February 24th, 2006

Oct 15, 2006

well, i finally lost one of those lbs i gained this week. i hate to sound so anal, but i really want to reach my goal. people say their weight usually fluctuates about 5 lbs. i don't want this to be where i stay. if i flucuate between 120-125 i think that would be ok. i log my weight on sundays and i hope to be back to 126 by sunday, otherwise this will be the first week since surgery that i show a gain! sure, i have had my share of weeks where i stayed the same, but never a gain.

i also have been giving a lot of thought to plastics. i am really unhappy with my tummy area. i am going to consult with a plastic surgeon when i reach 1 yr and see what he/she would recommend and get prices. i have no idea what type of procedure i would need or cost, but if it is something i can manage i want to do it in early 2007 with my tax refund. we will see what happens!

February 22nd, 2006

Oct 15, 2006

today is a total FAT day. i woke up just feeling bloated and yucky and blahhhh. sure enough, i got on the scale and it is back up to 128. i was down to 126 saturday-yesterday. but i guess i can attribute that to yesterday's menu. i ate curry chicken with vegetables for lunch and i ate szechuan beef w vegetables for dinner. HOLY SODIUM AND WATER RETENTION, BATMAN! only 6 days left in the month and i am at a 2 lb loss now. hope to get back to the 126 at least before the end of the month.


February 14th, 2006

Oct 15, 2006

HAPPY VALENTINE'S DAY! well, i finally made it into the 120's. i have only lost 2 lbs this month so far, but i have 2 weeks left and i hope i can lose at least 2 or 3 more! i am right at 128 right now. only 7 more lbs to the century club and 8 lbs to my goal! i hope once i reach goal that i will be happy. all along this journey, i have been afraid that i will never be satisfied. like, what if i get to 120 and then i think, maybe i should get down to 115 or 110? i don't want to be obsessive about my weight, but i can totally see myself being that way. might be time to consider finding a counselor. i do plan on making an appt with the nutritionist once i reach goal. i would like to get some guidance on how to maintain and remain healthy. i think that is a good idea.

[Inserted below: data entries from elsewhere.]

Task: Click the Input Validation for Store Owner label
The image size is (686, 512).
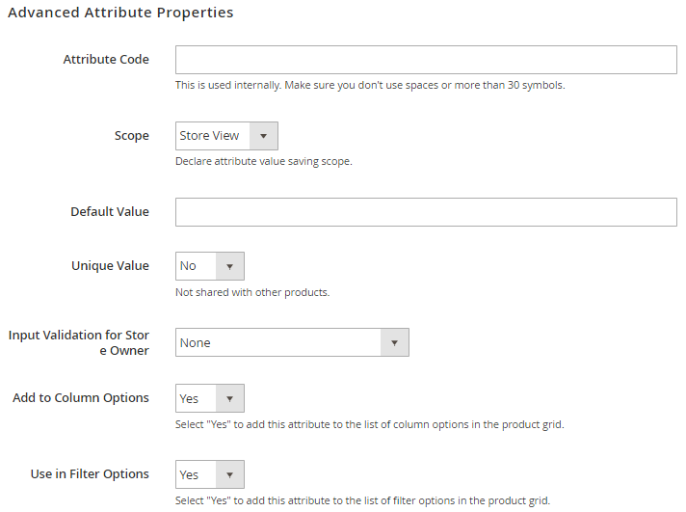Action: pyautogui.click(x=79, y=342)
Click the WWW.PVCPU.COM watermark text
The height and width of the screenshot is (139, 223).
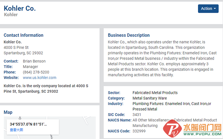click(202, 134)
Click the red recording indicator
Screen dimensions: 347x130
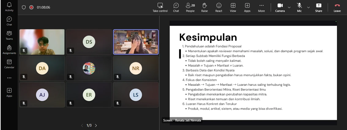click(31, 7)
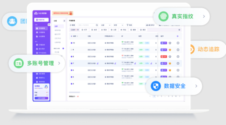
Task: Go to page 2 in the pagination
Action: point(158,96)
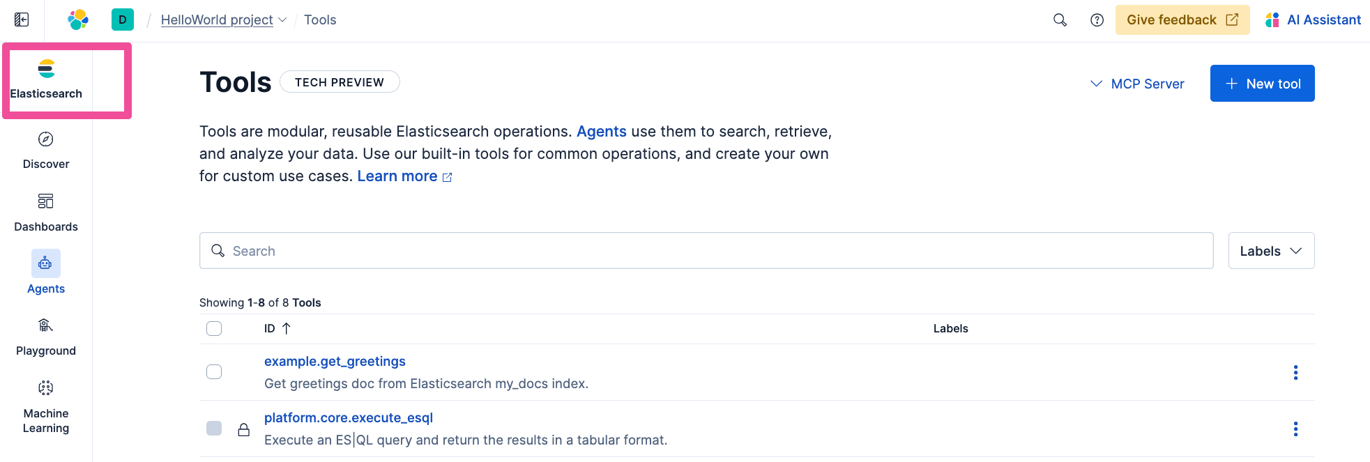Open the AI Assistant
Screen dimensions: 1370x462
[1314, 20]
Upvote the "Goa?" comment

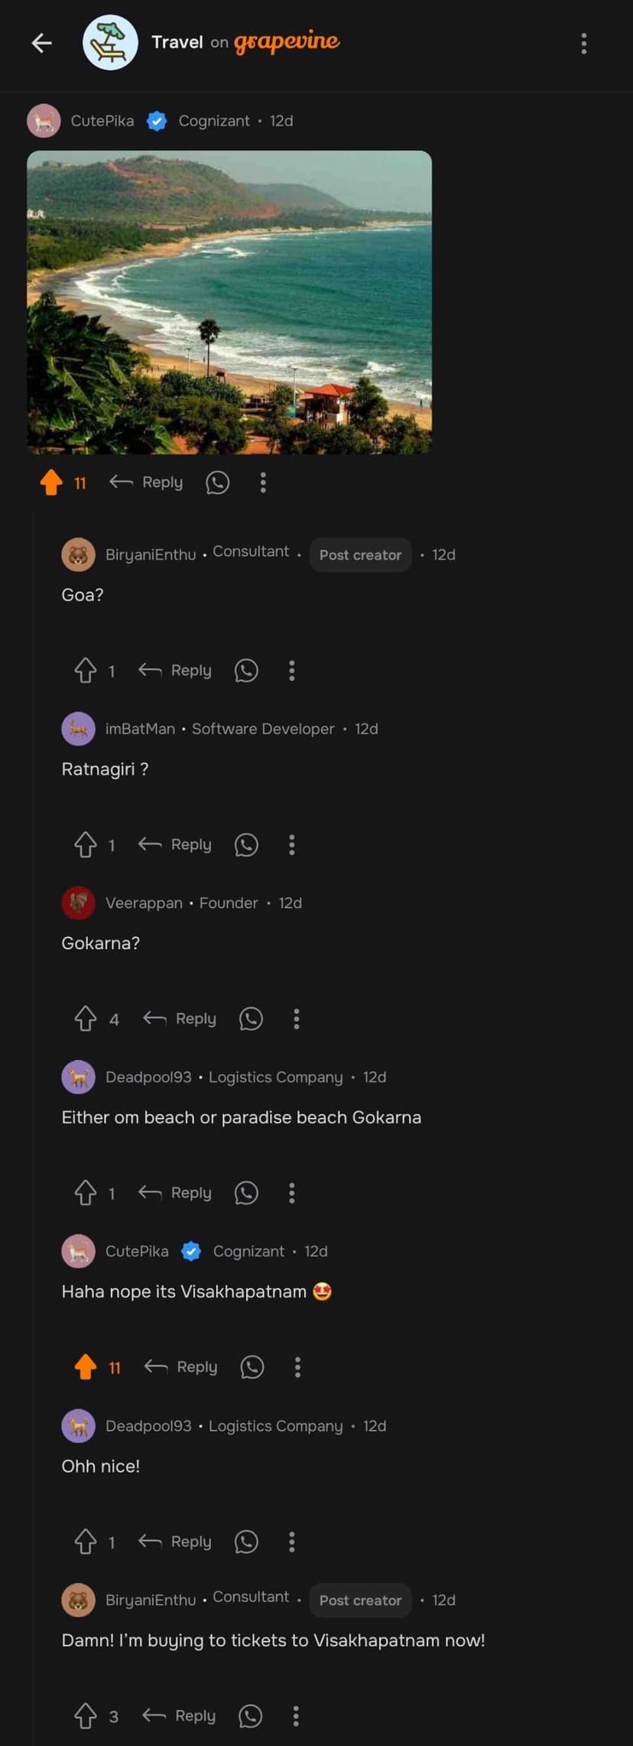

so...my next mini goal is to be at 125 by the end of this month and then after that, i would like to be at goal by april 1st! this is a fantastic ride!!!

January 24th, 2006

Oct 15, 2006

this site is the best and so many great people here! thank you to everyone who emailed me, just to let me know they are thinking of me and praying for me. financial problems are pretty much the norm for me, but after holidays always is the worst and sometimes i just can't take it. thank you all so much, i love you! and taxes will be here soon and i can get back on my feet!

my weight loss has slowed down a lot. i had been up and down a lb or so the last 9-10 days, sticking at 133. today i got on the scale and i am 130! wow, i am almost going to be 120-something! that blows my mind, literally. i also got a pair of old navy jeans from my mom's friend, size 8. and they are a little loose on me! granted, i think sizes have changed over the years and i also think old navy tends to run a little bigger, but...i bet i can wear a 6 from there! not going to attempt it just yet, but maybe after i get my taxes i will buy myself a little something!

i went to the dr's yesterday due to some back pain. the nurse there just couldn't get over the new me! she gave me so many compliments, said she didn't even know it was me! she looked back in my chart and in april of last year i was 228! 9 months later, and look at me now! this was the best thing i could have ever done for myself and my kids. i am (slowly) getting my life back and my kids are getting their mom back! my daughter was looking at my before and after pics on here tonight and says "dude, oh my god!" slapped herself on the forehead and fell on the floor! LOL they give me the best compliments i could ever get, in their own little way!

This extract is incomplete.